## Text segment:
|---|

The same trend was respected by Agile 3+ with values for F0 (0.073 ± 0.017), F1 (0.182 ± 0.024), F2 (0.336 ± 0.032), F3 (0.686 ± 0.042) and F4 (0.939 ± 0.016), respectively (Fig 2B).
Congruently, Agile 4 respected the same distribution, with values for F0 (0.006 ± 0.002), F1 (0.024 ± 0.005), F2 (0.100 ± 0.020), F3 (0.292 ± 0.039) and F4 (0.736 ± 0.041), respectively (Fig 2C).
For advanced fibrosis (≥F3), the predictive performance of Agile 3+ was indicated by an AUROC of 0.909 [0.866–0.942] and of Agile 4 by an AUROC of 0.911 [0.869–0.944] (Fig 3). The two scores performances tended to be lower than the AUROC for LSM alone 0.933 [0.894–0.961], although not statistically significant (DeLong test p = 0.209 and p = 0.245, respectively).
ROC—receiver operating characteristic curve, VCTE–vibration-controlled transient elastography, FIB-4 –Fibrosis 4 Index, kPa–kilopascals.

|---|

## Task to carry out:
In the fibrosis score passage, Agile 3+ and Agile 4 both show lower AUROCs for advanced fibrosis than LSM alone. Explain why that gap is not described as a significant difference. The data that follow have no connection to the fibrosis score passage.

## Record extracts:
|---|

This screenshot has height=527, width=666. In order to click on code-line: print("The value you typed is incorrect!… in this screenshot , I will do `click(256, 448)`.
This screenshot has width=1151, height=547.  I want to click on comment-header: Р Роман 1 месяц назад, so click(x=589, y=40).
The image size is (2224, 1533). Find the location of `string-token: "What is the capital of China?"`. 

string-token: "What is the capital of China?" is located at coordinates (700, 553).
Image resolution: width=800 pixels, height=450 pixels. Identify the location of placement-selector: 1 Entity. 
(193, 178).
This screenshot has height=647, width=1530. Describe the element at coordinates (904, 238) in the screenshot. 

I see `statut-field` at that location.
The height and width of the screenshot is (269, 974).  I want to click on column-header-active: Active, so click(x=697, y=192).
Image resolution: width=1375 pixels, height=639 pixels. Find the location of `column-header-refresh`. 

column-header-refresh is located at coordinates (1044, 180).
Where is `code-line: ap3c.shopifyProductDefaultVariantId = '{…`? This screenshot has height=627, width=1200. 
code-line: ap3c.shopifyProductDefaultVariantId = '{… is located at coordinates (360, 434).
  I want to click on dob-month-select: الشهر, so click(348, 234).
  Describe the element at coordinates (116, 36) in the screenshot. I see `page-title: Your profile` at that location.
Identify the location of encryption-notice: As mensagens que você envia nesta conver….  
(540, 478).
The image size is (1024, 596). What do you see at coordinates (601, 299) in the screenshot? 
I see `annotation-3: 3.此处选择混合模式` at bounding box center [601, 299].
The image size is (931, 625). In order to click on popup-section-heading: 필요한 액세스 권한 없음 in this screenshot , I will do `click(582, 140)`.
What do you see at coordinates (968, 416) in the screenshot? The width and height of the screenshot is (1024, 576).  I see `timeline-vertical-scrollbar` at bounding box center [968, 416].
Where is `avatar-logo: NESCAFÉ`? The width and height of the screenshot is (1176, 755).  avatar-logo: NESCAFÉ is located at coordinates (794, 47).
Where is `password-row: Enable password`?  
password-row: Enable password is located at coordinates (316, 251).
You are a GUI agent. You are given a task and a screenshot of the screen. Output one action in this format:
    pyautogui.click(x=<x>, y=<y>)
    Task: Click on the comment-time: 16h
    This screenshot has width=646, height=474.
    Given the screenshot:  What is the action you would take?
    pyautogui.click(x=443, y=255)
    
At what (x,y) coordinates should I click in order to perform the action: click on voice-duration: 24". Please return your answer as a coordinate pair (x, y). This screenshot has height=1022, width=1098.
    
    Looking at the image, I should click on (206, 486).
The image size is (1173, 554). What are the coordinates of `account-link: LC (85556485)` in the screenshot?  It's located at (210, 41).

|---|

## Task response:
The comparisons against LSM alone were not statistically significant. The DeLong test gave p = 0.209 for Agile 3+ and p = 0.245 for Agile 4, so the passage says only that the two scores' performance "tended to be lower."